### Required actions
A - Reproduce word for word the part of the passage on curing HIV starting at "Curing HIV: Seeking" and ending at "the HIV pandemic.".
B - Answer these questions from the passage on curing HIV:
(i) According to the abstract, what does HIV-1 infection persist despite?
(ii) Which complex is named as notably recruiting epigenetic modifiers to the HIV-1 LTR promoter?
(iii) What name is given to the processivity factors recruited along with P-TEFb for processive elongation?
C - Write the next part of the passage on curing HIV, picking up after its final sentence.

### Excerpted passage
Curing HIV: Seeking to Target and Clear Persistent Infection

Abstract

Human immunodeficiency virus type 1 (HIV-1) infection persists despite years of antiretroviral therapy (ART). To remove the stigma and burden of chronic infection, approaches to eradicate or cure HIV infection are desired. Attempts to augment ART with therapies that reverse viral latency, paired with immunotherapies to clear infection, have advanced into the clinic, but the field is still in its infancy. We review foundational studies and highlight new insights in HIV cure research. Together with advances in ART delivery and HIV prevention strategies, future therapies that clear HIV infection may relieve society of the affliction of the HIV pandemic.

Figure 1.

Proviral silencing and latency is founded and enforced via multiple restrictions to expression. (A) Epigenetic modifiers, such as histone deacetylases (HDACs) and histone lysine methyltransferases (HKMTs), are recruited to HIV-1 LTR promoter, notably by the PRC2 complex. This results in histone modifications within chromatin at the HIV promoter that limit the ability of RNA polymerase to initiate transcription. (B) Sequestration of essential transcription factors like NFAT and NF-kB, and the pTEF-b cyclin complex, are sequestered in resting CD4⁺ T cells by cellular regulatory complexes (IkB and HEXIM/7skRNA, respectively). (C) Transcriptional interference can occur by promoter occlusion, when a host gene polymerase positioned upstream of the provirus reads through the HIV-1 LTR, causing displacement of necessary transcription factors. Alternatively convergent transcription abort viral expression when the proviral and the host gene RNA Pol II complexes are in opposite orientation, and collide. (D) In the absence of sufficient viral Tat transactivator, viral transcripts are paused. The switch to processive elongation requires the kinase activity of P-TEFb along with the recruitment of processivity factors that constitute the superelongation complex (SEC). Tat efficiently transactivates HIV transcription by recruiting P-TEFb and the SEC to the paused RNAP II complex at the TAR hairpin.

### Extracted information
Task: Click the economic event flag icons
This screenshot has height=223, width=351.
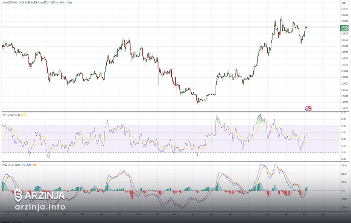Action: (x=308, y=109)
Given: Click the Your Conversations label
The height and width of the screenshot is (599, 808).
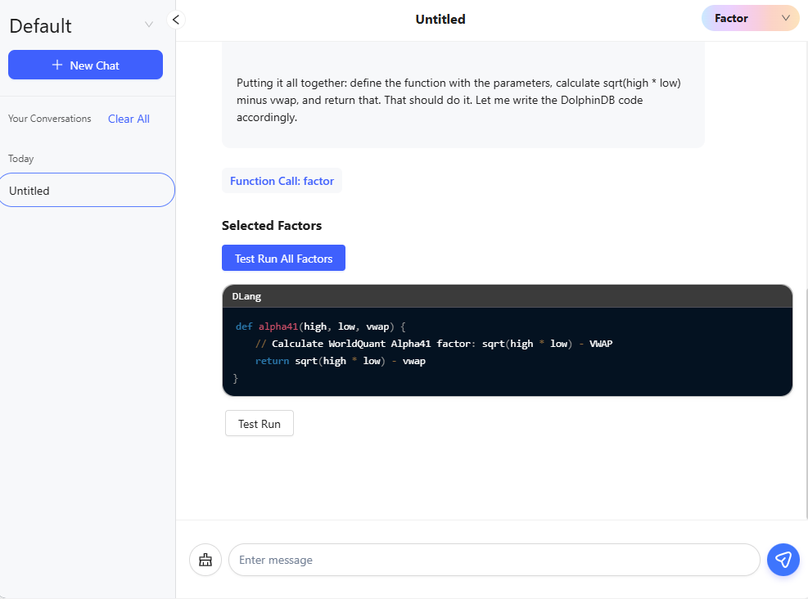Looking at the screenshot, I should (x=50, y=119).
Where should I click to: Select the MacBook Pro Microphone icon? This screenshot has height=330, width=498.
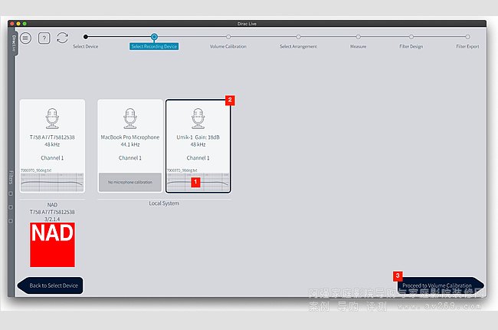coord(130,118)
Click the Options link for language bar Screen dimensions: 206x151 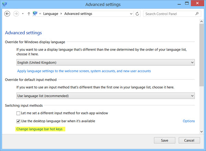tap(188, 121)
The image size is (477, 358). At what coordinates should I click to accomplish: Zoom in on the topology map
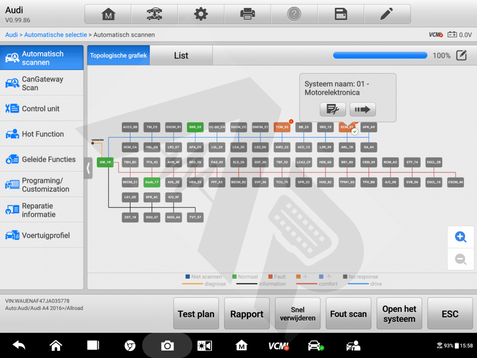coord(460,237)
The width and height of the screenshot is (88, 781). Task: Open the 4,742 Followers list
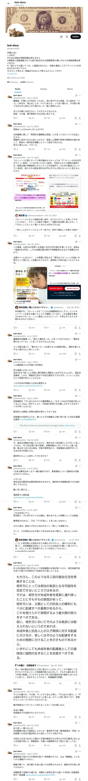(x=27, y=82)
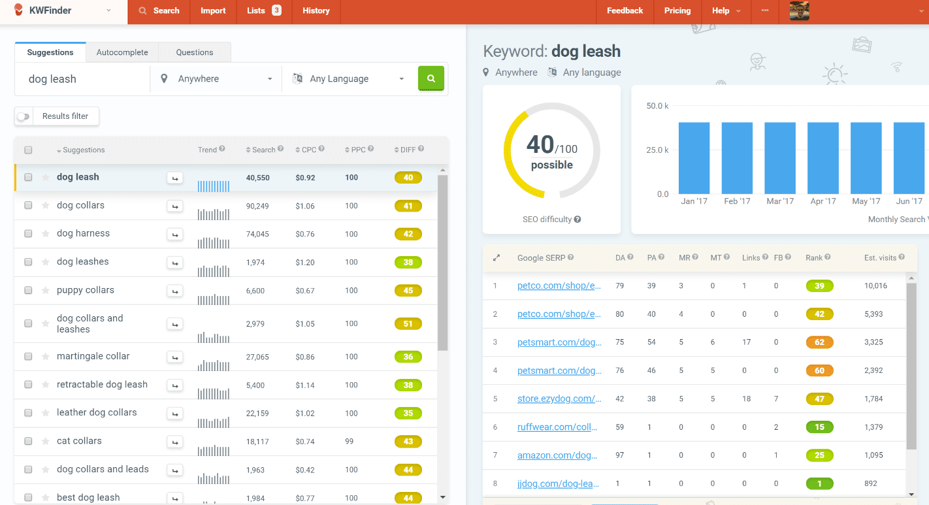The height and width of the screenshot is (505, 929).
Task: Click the arrow icon beside the dog collars suggestion
Action: (x=174, y=206)

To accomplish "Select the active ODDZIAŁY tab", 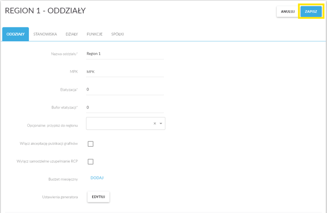I will (x=16, y=34).
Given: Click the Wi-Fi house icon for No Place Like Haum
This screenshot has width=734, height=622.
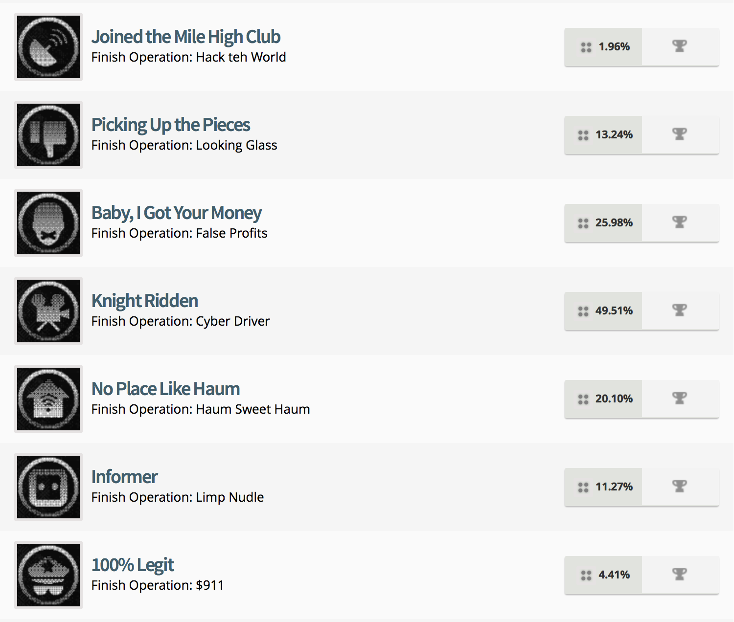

### Per-task outputs
A -
Curing HIV: Seeking to Target and Clear Persistent Infection

Abstract

Human immunodeficiency virus type 1 (HIV-1) infection persists despite years of antiretroviral therapy (ART). To remove the stigma and burden of chronic infection, approaches to eradicate or cure HIV infection are desired. Attempts to augment ART with therapies that reverse viral latency, paired with immunotherapies to clear infection, have advanced into the clinic, but the field is still in its infancy. We review foundational studies and highlight new insights in HIV cure research. Together with advances in ART delivery and HIV prevention strategies, future therapies that clear HIV infection may relieve society of the affliction of the HIV pandemic.

B -
(i) Years of antiretroviral therapy (ART).
(ii) The PRC2 complex.
(iii) The superelongation complex (SEC).

C -
Figure 2.

A model of the dynamic, latent reservoir. Viruses enter the latent, persistent reservoir from the earliest days of infection, but most do not persist due to a short half-life of the host cells or immune activation or both. Early viruses are serially replaced by viruses that circulate later in infection, prior to ART initiation (dotted line). Upon ART initiation, viruses no longer enter the reservoir as replication is blocked. But the exit rate of infected cells is much decreased, perhaps due to the dampening of generalized immune activation and/or increases in CD4 cell half-life. The slower loss of persistently infected cells is thereafter nearly matched by homeostatic proliferation, resulting in the slow decay of latent viruses.

Figure 3.

Persistence and proliferation in latency. Both homeostatic and antigen-driven proliferation appears contribute to the persistence of proviral infection. One model that fits current observations holds that while more differentiated, activated, effector cells may have a shorter lifespan, they may be continually replaced by clonal proliferation of less differentiated memory cell populations.

Figure 4.

Potential and demonstrated sites of HIV reservoirs. Anatomic sites with demonstrated recovery of replication-competent virus in humans following years of suppressive ART are highlighted in bold. Potential replication-competent anatomic reservoir sites are in regular font. These sites represent tissues/organs where HIV nucleic acid has been detected either in humans or animal models but recovery of rebound-competent virus in humans after years of suppressive ART has not been demonstrated.